**WHAT IS BEING ASKED**
Repeat word for word, please, only the lines of the material from the one containing "Viewport: 252px width, 634px" through its final line, both ends included.

**DATA UNDER STUDY**
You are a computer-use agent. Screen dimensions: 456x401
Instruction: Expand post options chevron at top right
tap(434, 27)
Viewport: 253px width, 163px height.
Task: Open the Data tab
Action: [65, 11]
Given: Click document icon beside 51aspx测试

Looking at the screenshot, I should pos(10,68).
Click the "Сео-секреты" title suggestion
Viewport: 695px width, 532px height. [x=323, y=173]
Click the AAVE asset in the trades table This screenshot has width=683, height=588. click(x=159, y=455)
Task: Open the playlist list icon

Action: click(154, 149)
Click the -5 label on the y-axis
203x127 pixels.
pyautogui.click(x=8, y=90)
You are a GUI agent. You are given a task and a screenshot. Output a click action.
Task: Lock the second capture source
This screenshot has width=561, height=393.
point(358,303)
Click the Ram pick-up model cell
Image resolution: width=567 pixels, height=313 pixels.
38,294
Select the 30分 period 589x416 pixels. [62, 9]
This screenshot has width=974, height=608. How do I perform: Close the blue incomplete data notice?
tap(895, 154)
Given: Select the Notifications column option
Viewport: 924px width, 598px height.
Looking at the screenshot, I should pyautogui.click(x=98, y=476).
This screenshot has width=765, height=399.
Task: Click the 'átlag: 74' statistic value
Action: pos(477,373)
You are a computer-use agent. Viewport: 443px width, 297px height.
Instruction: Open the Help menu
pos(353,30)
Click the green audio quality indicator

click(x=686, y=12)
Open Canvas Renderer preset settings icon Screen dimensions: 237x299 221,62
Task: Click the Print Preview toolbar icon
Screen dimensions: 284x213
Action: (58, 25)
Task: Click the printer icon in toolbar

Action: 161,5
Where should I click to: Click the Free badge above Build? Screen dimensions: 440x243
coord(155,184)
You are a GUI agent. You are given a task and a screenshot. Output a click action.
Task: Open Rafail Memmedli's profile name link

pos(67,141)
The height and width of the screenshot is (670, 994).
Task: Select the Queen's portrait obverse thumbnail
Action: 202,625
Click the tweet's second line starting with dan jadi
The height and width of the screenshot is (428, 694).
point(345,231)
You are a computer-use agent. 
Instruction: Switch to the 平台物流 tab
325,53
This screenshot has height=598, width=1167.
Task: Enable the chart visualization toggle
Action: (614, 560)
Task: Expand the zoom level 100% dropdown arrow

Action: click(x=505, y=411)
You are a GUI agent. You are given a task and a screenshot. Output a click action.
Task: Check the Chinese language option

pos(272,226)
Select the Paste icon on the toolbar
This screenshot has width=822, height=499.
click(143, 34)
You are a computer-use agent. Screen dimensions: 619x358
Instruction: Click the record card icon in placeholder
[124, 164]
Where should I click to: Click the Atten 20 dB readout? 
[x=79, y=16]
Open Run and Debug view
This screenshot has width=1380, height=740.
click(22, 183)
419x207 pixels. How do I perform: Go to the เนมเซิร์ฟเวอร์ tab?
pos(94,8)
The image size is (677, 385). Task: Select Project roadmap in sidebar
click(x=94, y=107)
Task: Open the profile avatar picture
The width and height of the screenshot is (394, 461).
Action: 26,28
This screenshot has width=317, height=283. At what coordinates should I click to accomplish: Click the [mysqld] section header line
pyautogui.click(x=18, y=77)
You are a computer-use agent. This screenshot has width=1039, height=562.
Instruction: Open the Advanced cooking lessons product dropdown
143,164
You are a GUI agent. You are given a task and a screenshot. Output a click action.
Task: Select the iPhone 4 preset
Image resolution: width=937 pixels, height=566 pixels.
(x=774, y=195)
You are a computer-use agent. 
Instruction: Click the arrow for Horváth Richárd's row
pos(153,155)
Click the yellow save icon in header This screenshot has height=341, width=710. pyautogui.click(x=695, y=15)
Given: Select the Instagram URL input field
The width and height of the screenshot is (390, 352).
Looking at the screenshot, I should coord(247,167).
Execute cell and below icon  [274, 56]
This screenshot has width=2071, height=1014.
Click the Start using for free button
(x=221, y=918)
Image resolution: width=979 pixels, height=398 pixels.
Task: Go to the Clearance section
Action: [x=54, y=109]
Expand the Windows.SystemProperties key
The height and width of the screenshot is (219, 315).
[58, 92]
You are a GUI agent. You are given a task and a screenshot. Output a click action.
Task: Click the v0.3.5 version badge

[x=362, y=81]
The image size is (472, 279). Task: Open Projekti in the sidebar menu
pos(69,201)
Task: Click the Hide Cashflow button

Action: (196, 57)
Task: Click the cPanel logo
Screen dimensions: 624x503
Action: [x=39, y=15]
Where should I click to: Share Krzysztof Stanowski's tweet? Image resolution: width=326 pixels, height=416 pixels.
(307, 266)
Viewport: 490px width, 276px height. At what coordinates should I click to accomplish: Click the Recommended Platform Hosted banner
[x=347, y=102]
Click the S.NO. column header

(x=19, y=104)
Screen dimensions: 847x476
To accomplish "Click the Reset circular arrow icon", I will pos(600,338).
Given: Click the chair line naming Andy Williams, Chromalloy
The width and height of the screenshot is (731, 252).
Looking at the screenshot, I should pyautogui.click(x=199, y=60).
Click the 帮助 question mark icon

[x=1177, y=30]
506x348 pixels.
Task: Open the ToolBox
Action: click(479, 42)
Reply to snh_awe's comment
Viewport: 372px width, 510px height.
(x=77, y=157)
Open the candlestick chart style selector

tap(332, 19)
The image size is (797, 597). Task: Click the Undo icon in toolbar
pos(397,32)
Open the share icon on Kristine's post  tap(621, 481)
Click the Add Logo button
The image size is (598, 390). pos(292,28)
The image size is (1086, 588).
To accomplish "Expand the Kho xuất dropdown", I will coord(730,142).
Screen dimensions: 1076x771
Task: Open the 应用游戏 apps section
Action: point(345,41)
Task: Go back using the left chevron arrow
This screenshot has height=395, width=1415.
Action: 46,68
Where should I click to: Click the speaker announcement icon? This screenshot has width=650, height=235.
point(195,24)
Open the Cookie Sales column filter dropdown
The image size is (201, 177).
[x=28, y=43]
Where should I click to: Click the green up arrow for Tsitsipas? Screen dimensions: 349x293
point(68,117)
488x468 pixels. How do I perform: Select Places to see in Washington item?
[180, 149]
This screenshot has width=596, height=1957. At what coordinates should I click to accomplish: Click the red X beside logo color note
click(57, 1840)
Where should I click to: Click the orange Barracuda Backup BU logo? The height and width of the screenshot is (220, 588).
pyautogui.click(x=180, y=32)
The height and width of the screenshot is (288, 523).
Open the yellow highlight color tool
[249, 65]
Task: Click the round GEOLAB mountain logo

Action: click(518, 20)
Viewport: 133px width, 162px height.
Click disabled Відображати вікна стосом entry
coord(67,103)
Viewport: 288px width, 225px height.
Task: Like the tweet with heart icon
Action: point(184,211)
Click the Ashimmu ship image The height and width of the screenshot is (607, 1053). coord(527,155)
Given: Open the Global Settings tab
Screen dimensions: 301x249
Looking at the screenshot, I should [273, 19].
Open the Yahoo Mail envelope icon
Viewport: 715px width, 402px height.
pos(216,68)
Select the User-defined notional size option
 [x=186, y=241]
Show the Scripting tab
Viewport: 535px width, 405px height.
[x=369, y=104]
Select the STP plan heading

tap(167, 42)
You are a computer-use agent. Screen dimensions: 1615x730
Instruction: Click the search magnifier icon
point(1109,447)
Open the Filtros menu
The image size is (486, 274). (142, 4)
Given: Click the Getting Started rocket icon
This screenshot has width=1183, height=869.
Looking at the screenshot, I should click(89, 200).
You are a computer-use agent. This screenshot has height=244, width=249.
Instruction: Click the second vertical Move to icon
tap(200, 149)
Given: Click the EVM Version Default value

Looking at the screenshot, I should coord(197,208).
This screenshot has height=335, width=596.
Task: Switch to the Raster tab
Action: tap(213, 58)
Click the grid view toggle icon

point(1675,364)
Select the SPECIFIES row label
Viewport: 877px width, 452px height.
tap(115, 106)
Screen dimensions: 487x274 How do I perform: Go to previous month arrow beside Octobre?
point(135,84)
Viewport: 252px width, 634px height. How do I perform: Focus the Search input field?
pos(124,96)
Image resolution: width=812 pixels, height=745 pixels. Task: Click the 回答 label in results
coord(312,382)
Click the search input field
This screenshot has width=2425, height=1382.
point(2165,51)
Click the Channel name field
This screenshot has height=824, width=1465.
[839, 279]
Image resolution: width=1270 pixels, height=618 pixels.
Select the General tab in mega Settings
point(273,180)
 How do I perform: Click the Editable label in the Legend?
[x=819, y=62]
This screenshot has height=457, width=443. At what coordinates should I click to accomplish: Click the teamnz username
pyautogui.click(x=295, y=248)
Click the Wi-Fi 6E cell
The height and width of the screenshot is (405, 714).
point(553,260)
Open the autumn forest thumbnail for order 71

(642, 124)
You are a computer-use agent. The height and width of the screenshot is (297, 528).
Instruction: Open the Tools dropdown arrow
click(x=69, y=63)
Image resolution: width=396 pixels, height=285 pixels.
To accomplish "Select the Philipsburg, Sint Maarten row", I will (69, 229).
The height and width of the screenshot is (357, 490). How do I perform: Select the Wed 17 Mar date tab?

**ANSWER BOX**
Viewport: 252px width, 634px height. How do I perform: Focus the Search input field?
pos(124,96)
Image resolution: width=812 pixels, height=745 pixels. Task: Click the 回答 label in results
coord(312,382)
Click the search input field
This screenshot has width=2425, height=1382.
point(2165,51)
Click the Channel name field
This screenshot has height=824, width=1465.
[839, 279]
Image resolution: width=1270 pixels, height=618 pixels.
Select the General tab in mega Settings
point(273,180)
 How do I perform: Click the Editable label in the Legend?
[x=819, y=62]
This screenshot has height=457, width=443. At what coordinates should I click to accomplish: Click the teamnz username
pyautogui.click(x=295, y=248)
Click the Wi-Fi 6E cell
The height and width of the screenshot is (405, 714).
point(553,260)
Open the autumn forest thumbnail for order 71

(642, 124)
You are a computer-use agent. The height and width of the screenshot is (297, 528).
Instruction: Open the Tools dropdown arrow
click(x=69, y=63)
Image resolution: width=396 pixels, height=285 pixels.
To accomplish "Select the Philipsburg, Sint Maarten row", I will (69, 229).
The height and width of the screenshot is (357, 490). How do I perform: Select the Wed 17 Mar date tab?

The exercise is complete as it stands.